Ordovician tight carbonate rocks in the Tarim Basin are typically ultra-deep, with targets deeper than 7000 m. The fracture networks associated with strike-slip faults are the primary reservoir space. Fracture intensity near faults is higher than in wall rock areas and decreases with distance from faults. Based on the relationships of fracture network with the structure of strike-slip faults imaged by seismic data, adjacent to faults (in the 'fault wall') there are small-scale wall damage zones (SML SC WALL DMG ZONE) having fault widths is less than 250m, length less than 5 km; large-scale damage zones (LRG SC WALL DMG ZONE) having fault widths are greater than 250m, lengths greater than 5 km; intersection damage zones (INT DMG ZONEs), linking damage zones (LINK DMG ZONEs), overlapping zones between the linking damage zones and intersection damage zones (OL ZONE LINK INT DMG ZONEs).
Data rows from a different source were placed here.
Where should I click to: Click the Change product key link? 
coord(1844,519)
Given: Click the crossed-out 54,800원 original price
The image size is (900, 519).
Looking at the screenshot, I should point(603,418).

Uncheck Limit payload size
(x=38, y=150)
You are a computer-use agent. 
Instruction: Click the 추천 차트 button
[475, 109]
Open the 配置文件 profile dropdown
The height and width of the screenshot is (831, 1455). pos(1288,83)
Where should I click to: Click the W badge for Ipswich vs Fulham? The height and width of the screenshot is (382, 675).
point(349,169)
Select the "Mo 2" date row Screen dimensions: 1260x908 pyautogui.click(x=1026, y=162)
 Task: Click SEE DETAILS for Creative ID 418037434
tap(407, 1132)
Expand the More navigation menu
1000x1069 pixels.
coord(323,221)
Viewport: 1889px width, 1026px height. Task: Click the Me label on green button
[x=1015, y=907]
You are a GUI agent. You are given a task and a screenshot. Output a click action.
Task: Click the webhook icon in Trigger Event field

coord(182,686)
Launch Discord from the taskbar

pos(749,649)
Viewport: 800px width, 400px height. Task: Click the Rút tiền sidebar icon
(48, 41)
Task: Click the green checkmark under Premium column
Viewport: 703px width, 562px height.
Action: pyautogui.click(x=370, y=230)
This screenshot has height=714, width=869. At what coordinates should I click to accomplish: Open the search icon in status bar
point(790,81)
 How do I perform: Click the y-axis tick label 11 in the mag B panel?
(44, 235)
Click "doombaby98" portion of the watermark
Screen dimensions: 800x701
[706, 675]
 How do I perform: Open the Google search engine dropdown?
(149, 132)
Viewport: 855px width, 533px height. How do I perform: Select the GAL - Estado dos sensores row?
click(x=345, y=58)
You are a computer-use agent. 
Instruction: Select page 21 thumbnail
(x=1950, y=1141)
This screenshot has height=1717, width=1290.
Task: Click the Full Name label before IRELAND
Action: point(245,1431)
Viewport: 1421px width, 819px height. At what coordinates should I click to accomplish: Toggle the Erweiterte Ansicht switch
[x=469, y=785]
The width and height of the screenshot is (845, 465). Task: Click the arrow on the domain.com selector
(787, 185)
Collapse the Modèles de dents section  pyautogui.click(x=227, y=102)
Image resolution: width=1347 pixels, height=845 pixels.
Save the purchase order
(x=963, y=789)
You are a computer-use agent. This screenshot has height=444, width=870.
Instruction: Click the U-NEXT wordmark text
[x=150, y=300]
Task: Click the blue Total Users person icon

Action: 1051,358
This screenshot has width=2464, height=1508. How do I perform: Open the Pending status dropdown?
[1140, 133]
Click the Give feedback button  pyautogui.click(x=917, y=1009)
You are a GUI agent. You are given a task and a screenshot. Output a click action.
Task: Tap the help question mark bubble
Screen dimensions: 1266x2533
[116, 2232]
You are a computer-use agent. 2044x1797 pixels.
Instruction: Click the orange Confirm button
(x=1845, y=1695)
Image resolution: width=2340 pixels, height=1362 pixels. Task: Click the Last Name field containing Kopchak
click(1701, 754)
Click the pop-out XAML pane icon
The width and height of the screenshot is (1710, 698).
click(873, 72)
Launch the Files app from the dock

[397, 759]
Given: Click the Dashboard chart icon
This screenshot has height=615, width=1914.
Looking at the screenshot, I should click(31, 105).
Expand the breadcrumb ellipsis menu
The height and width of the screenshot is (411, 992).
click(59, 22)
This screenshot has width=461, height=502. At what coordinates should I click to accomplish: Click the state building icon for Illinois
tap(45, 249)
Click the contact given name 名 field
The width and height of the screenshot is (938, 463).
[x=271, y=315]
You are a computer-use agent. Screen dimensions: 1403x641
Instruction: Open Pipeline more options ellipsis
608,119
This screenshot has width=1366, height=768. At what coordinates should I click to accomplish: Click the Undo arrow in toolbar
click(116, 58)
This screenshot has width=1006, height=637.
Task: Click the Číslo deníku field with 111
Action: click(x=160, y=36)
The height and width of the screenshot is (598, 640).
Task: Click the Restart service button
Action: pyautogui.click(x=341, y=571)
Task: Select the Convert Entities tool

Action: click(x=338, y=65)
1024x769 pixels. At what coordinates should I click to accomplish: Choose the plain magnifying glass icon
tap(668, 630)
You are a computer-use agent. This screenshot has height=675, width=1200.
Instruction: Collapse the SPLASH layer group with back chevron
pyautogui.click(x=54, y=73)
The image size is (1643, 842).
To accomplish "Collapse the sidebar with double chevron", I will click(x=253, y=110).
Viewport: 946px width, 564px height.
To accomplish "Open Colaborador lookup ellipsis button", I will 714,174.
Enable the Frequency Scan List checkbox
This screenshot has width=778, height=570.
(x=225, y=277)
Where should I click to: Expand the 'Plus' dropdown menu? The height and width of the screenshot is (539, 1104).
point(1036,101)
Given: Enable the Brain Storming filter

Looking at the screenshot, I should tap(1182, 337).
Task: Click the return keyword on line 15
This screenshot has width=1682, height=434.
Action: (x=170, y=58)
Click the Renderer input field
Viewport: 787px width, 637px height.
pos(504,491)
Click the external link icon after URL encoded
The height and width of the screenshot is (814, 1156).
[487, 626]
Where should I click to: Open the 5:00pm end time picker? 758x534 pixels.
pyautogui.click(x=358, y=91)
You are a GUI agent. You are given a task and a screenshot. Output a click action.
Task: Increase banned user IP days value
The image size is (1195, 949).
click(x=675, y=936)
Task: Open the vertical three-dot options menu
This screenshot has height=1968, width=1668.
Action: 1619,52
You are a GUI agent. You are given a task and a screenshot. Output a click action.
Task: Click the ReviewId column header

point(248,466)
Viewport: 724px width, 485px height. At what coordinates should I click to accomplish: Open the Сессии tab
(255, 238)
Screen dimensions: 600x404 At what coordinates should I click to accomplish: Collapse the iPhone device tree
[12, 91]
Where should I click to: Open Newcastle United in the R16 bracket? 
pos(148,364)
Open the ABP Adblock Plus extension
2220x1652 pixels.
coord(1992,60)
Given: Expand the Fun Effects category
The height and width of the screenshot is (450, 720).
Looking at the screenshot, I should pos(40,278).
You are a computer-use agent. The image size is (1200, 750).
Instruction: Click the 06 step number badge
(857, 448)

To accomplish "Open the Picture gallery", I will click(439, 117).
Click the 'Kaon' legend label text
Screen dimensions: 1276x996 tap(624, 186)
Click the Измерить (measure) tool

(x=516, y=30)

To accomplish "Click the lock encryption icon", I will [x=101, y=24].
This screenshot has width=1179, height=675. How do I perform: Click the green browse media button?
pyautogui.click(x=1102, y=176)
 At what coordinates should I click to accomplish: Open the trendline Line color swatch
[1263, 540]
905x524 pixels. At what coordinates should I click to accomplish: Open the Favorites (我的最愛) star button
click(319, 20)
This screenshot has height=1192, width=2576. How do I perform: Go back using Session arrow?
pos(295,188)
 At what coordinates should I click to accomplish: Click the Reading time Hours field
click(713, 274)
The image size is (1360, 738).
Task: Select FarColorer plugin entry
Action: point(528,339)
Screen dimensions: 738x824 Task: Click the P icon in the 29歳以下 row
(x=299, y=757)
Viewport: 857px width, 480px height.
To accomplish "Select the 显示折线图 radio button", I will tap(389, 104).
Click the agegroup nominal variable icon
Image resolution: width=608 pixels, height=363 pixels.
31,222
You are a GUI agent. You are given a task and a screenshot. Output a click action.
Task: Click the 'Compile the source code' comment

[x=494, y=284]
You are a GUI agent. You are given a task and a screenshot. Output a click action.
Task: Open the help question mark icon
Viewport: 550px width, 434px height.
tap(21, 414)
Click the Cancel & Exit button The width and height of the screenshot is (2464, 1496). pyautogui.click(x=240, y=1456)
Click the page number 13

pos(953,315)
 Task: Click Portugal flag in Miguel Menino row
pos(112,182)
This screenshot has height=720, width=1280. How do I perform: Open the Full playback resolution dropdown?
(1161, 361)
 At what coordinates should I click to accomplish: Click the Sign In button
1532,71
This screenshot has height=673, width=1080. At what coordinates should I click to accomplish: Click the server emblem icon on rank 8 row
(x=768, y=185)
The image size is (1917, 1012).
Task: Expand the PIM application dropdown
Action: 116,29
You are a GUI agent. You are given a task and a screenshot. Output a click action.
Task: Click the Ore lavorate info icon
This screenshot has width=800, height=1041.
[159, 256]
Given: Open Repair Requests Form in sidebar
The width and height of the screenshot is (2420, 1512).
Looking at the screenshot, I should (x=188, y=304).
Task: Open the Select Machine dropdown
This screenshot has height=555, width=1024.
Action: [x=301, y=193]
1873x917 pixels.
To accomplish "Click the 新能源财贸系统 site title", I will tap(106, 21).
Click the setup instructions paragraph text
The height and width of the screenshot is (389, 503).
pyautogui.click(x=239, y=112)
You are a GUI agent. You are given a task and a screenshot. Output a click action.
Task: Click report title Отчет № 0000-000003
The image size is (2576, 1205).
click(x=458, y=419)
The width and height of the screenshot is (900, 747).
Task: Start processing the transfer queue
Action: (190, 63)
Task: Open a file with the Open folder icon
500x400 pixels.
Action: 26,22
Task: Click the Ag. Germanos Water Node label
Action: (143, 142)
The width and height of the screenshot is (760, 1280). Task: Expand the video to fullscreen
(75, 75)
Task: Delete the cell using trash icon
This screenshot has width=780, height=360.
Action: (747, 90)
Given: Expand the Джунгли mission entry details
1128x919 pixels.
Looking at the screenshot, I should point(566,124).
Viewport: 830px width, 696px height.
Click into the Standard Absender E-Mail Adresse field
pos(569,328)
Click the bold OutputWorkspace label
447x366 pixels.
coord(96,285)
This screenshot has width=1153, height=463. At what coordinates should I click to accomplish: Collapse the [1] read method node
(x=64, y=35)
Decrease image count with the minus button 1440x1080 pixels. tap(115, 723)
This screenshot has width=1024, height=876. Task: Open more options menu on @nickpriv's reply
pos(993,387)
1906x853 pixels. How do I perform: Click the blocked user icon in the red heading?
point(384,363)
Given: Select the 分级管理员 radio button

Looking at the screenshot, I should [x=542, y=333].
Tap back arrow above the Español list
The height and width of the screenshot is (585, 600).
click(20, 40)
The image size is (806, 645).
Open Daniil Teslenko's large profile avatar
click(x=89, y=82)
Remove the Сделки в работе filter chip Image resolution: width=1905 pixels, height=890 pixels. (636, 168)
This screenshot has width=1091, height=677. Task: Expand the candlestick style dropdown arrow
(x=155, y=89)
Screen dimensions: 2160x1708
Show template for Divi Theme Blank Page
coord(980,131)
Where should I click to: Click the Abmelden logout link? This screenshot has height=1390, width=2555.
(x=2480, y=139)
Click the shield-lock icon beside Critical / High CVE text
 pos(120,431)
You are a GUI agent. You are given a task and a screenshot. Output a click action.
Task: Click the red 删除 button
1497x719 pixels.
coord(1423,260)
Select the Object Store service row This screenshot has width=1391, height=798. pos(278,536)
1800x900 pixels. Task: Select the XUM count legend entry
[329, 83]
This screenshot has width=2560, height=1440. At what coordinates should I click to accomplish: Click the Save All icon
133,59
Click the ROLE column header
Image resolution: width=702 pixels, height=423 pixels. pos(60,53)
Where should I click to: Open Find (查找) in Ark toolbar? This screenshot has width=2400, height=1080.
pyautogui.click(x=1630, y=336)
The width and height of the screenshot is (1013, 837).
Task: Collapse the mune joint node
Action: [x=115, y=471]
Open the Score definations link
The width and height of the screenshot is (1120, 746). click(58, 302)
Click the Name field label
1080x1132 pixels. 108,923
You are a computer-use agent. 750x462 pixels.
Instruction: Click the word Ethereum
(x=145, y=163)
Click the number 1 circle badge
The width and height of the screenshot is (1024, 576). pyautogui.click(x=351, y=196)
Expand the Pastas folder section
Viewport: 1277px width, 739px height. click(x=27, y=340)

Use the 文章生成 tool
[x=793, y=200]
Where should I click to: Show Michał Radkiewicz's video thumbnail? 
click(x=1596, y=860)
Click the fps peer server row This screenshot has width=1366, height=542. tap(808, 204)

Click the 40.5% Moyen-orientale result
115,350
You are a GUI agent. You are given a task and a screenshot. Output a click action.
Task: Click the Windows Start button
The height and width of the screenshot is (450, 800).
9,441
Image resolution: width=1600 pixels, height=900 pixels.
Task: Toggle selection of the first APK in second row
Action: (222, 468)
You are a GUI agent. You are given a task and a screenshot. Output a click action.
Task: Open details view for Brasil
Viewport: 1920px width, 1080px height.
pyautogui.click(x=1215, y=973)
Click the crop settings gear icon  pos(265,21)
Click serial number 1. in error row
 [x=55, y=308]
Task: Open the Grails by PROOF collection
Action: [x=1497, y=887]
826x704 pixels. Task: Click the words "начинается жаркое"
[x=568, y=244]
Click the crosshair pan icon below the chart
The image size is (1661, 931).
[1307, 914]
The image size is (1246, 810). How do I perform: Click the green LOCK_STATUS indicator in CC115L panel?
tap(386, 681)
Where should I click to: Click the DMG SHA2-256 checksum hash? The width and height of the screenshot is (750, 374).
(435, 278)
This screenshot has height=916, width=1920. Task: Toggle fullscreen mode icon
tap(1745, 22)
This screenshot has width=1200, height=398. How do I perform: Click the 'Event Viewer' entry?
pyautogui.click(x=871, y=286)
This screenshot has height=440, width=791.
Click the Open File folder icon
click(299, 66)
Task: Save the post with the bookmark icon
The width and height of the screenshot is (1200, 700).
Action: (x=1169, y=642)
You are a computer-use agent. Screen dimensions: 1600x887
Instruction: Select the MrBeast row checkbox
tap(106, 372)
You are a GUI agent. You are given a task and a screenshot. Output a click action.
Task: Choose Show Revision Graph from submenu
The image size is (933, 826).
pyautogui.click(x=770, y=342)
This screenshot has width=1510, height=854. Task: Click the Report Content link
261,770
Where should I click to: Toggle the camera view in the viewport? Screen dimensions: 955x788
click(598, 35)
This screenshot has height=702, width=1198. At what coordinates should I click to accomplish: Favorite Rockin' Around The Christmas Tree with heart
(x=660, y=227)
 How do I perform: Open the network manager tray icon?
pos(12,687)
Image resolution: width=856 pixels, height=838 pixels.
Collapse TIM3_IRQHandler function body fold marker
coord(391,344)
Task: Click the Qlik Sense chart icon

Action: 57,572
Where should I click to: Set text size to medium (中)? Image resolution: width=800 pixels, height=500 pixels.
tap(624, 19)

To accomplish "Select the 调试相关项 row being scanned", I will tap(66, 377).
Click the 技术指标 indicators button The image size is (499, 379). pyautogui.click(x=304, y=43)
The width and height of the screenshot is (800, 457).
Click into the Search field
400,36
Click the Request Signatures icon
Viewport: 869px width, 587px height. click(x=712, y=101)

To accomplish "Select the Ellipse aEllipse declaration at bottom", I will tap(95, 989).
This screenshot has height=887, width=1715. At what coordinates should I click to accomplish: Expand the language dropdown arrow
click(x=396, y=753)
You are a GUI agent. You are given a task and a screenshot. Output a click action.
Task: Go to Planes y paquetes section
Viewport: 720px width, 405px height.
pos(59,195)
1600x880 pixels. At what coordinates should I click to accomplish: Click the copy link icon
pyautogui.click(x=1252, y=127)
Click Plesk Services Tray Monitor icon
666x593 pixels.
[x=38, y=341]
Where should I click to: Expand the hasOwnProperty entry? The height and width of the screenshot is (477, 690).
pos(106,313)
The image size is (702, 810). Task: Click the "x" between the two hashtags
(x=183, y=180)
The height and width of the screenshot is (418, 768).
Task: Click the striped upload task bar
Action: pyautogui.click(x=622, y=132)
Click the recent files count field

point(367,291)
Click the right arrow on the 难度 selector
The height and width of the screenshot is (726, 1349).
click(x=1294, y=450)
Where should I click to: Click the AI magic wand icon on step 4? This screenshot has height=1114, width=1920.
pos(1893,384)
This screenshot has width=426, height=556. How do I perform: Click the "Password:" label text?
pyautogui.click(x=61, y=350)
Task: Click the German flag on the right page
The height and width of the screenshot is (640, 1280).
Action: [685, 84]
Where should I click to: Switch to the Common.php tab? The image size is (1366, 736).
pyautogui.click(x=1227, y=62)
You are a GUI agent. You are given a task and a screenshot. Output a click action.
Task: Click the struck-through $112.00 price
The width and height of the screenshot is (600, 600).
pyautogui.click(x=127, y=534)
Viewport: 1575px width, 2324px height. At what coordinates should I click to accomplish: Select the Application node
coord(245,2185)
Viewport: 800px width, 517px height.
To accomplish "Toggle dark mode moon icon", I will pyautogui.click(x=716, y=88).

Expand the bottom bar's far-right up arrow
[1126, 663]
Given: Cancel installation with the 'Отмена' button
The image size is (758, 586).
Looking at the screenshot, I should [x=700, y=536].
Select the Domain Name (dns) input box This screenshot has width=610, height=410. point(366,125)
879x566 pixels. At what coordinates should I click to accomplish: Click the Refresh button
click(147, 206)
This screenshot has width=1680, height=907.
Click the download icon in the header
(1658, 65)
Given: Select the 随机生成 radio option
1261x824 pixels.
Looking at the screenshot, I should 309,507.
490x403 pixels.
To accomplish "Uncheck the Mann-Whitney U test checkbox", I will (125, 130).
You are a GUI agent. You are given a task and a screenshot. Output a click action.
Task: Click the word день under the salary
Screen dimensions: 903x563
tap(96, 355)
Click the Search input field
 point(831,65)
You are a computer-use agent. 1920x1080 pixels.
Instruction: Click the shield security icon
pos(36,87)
Increasing fracture intensity can be incorporated into fracture network models using well data and seismic data. We used the bounding box and scan line methods to evaluate fracture network connectivity and predict flow. The reliability of the results was verified by interference well tests. The fracture network connectivity based on the bounding box and scan line method is consistent with interference well test data, demonstrating that the bounding box and scan line method can effectively evaluate fracture network connectivity. The fracture network connectivity ranges from high to low in this order: overlapping zones between linking and intersecting zones, linking, intersecting, and large- and small parallel zones. Based on outcrop pattern and 3D discrete element simulation results we infer that connectivity is caused by stress concentration and perturbation in the evolution of strike-slip fault. The LINK DMG ZONE raises the displacement gradient and causes local rotation of the stress field, resulting in increased intensity, complex fracture directions, and high connectivity of fractures. The slip gradient of the INT DMG ZONE grows significantly due to stress perturbations, culminating in more fractures and increased connectivity. The OL ZONE LINK INT DMG ZONE generates more complex fracture networks with better connectivity.